(Stored records)
####################

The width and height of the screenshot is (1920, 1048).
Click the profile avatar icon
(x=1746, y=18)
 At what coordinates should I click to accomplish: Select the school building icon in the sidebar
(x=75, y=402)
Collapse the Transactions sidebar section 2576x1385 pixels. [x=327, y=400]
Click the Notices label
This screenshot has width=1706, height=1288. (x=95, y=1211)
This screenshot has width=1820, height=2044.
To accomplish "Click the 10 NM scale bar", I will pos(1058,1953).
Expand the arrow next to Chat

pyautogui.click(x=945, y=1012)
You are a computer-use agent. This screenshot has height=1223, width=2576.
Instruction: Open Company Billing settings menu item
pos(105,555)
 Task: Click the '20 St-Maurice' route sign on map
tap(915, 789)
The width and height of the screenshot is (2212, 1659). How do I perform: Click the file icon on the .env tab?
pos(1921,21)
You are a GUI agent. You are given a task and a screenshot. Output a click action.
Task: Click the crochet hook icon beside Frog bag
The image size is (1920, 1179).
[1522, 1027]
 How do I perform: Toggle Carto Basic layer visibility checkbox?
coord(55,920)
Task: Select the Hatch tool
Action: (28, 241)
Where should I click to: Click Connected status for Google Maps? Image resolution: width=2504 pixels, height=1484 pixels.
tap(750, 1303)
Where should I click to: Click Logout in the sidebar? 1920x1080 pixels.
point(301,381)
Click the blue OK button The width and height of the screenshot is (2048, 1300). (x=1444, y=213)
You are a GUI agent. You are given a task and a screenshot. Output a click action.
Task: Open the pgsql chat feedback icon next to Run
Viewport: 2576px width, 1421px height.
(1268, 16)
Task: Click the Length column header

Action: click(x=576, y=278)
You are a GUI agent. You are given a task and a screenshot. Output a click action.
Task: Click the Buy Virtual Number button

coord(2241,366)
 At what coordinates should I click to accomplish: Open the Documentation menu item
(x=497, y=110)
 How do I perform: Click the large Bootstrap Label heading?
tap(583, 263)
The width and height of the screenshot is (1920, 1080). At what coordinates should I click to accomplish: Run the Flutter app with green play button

####################

- [Required action]: Going from the line that has "Where should I click to: Click Connected" through the last line of the entries, retype each line exactly as given and add nothing.

- [Result for this task]:
Where should I click to: Click Connected status for Google Maps? Image resolution: width=2504 pixels, height=1484 pixels.
tap(750, 1303)
Where should I click to: Click Logout in the sidebar? 1920x1080 pixels.
point(301,381)
Click the blue OK button The width and height of the screenshot is (2048, 1300). (x=1444, y=213)
You are a GUI agent. You are given a task and a screenshot. Output a click action.
Task: Open the pgsql chat feedback icon next to Run
Viewport: 2576px width, 1421px height.
(1268, 16)
Task: Click the Length column header

Action: click(x=576, y=278)
You are a GUI agent. You are given a task and a screenshot. Output a click action.
Task: Click the Buy Virtual Number button

coord(2241,366)
 At what coordinates should I click to accomplish: Open the Documentation menu item
(x=497, y=110)
 How do I perform: Click the large Bootstrap Label heading?
tap(583, 263)
The width and height of the screenshot is (1920, 1080). At what coordinates should I click to accomplish: Run the Flutter app with green play button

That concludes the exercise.